Aber nicht nur der noch immer unbekannte Tod wird durch die Religion erklärt, auch Phänomene, auf die die Wissenschaft noch keine Antworten hat oder hatte, werden durch die Religion erklärt. Es ist allgemein bekannt, dass mit Naturphänomenen gearbeitet wurde, um die Glaubwürdigkeit Gottes zu untermauern. Man nehme nur solche Erscheinung wie Sodom und Ghomorra, oder auch der sprechende brennende Busch, wenngleich das zweite auch nur ein Gleichnis darstellt. Es gibt Empfindungen, die einige erleben, die keine wissenschaftliche Erklärung haben. Und um sich selbst zu beruhigen, kann man dem etwas göttliches andichten. Zudem kennt jeder das überwältigende Gefühl, wenn man in der halbwegs unberührten Natur steht. Der Anblick ist so voller Schönheit, man sieht die Jahreszeiten und spürt eine gewisse Energie, nahezu eine Magie, die zwar inzwischen durchaus wissenschaftlich erklärt werden kann, aber das überwältigende Gefühl bleibt, egal wie rational man darüber nachdenkt. So ist es vielen schon gegangen, mir gerade erst wieder als ich die Reportage “Deutschland von oben” gesehen habe. Das dieser Schönheit etwas Übernatürliches zugrunde liegt, ist hierbei einfach ein naheliegender Gedanke. Man bedenke, wie imposant es gewesen muss, zu einer Zeit, in der die Vernetzung der Städte und Dörfer noch deutlich schlechter war.

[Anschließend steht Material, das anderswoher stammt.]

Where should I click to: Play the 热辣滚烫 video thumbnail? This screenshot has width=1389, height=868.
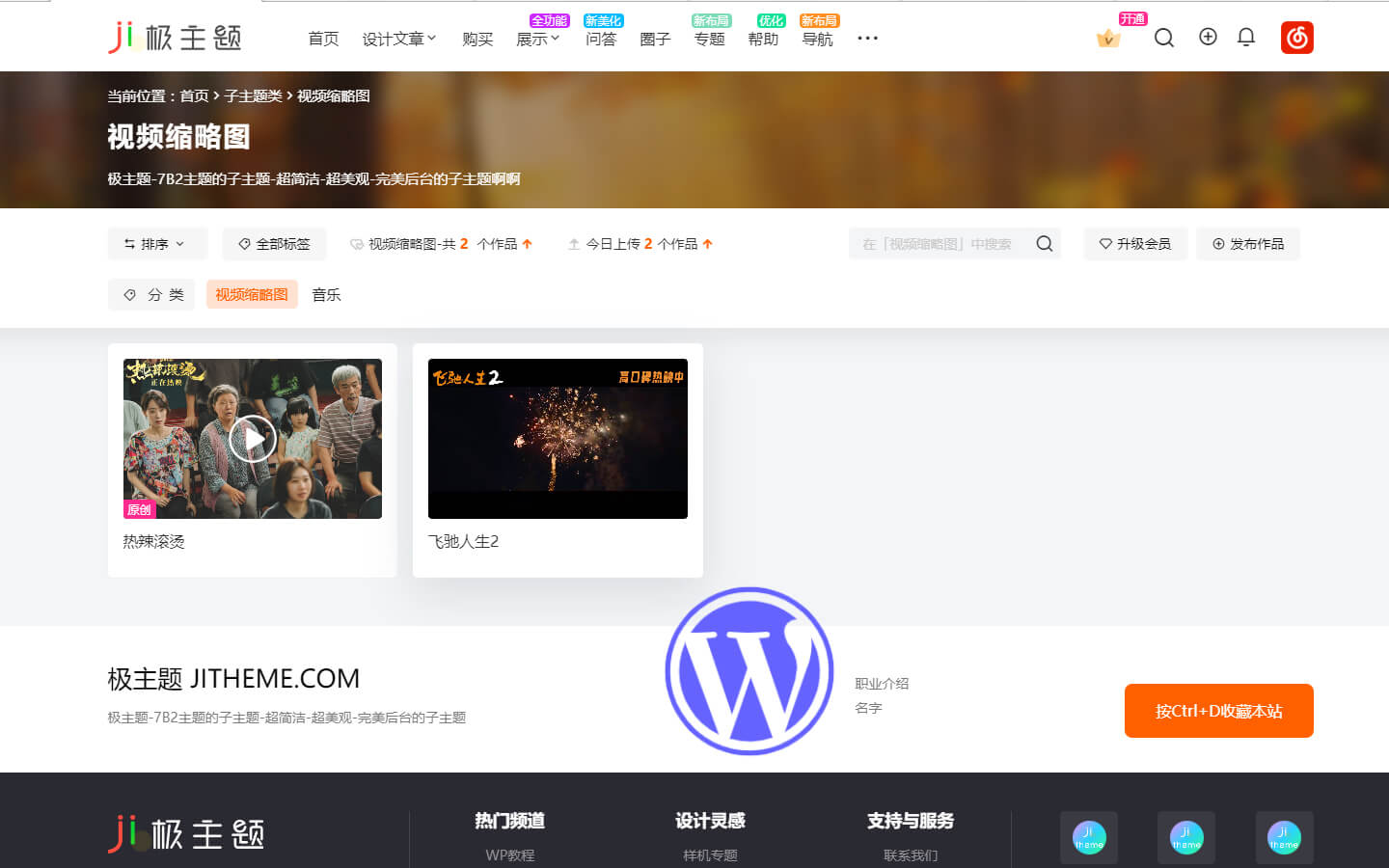(x=253, y=439)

Kurzum, die Religion hilft in vielerlei Hinsicht. Doch die Wissenschaft verdrängt die Religion, hinsichtlich des letzten Punktes, was auf Dauer wohl dazu führt, dass immer weniger Mensch tatsächlich an einen Gott glauben, wo doch die Wissenschaft für immer mehr, scheinbar unerklärliche Dinge, sinnvolle und vorallem nachweisbare Erklärungen findet. Die Wissenschaft nimmt der Religion die Magie. Und da die Religion inzwischen entzaubert ist, was bleibt dann noch? Die Angst vor dem Tod bleibt, die Verzweiflung bleibt und keiner spendet mehr Trost. Da viele keine Zeit haben sich eigenständig Gedanken über ein Moral- und Wertesystem zu machen, verkümmert auch diese gesellschaftlich so notwendige Konvention. Hier möchten wir auf den moralischen Gottesbeweis von Immanuel Kant verweisen, der davon ausging, dass es “moralisch notwendig,[sei] das Dasein Gottes anzunehmen”, damit die Gesellschaftlichen Strukturen erhalten bleiben und das Leben einen Sinn ergibt. Wir verlieren ein Stück Tradition und damit auch die verbundene Sicherheit. Und weil die Wissenschaft nicht vollends die Magie zu nehmen vermag, tun es die Institutionen auch noch höchst selbst. Durch Skandale wie der Missbrauch in der römisch-katholischen Kirche, viele rassistische, sexistische, homophobe Aussagen, die einfach nicht gesellschaftskonform sind, nimmt sich die Religion auch selbst ihre Wertigkeit. Irgendwo ist die Religion in der Entwicklung stehen geblieben und hat es selbst  nicht mitbekommen, aus Macht- und Geldgier heraus hat sich die Religion selbst zerstört und sorgt nun seit vielen Jahren für immer mehr Verachtung. Leider ist unser Bildungssystem auch nicht mitgewachsen und wir stehen heute vor einem großen Problem. Der Verfall der moralischen Gesellschaft. Die selbstauferlegte Sklavenarbeit im Kapitalismus und die damit verbundenen Unzulänglichkeiten in der Bildung. Die Kirche hat sich über Jahrhunderte in Zusammenarbeit mit den Herrschern eine Vormachtsstellung erarbeitet, indem sie den Menschen geistiges
 und materielles Kapital vorenthielten. Und auch heute leben wir noch nach diesem Prinzip. Wir werden entmündigt und ich bin mir ziemlich sicher, das dies nicht im Sinne der jeweiligen Propheten war.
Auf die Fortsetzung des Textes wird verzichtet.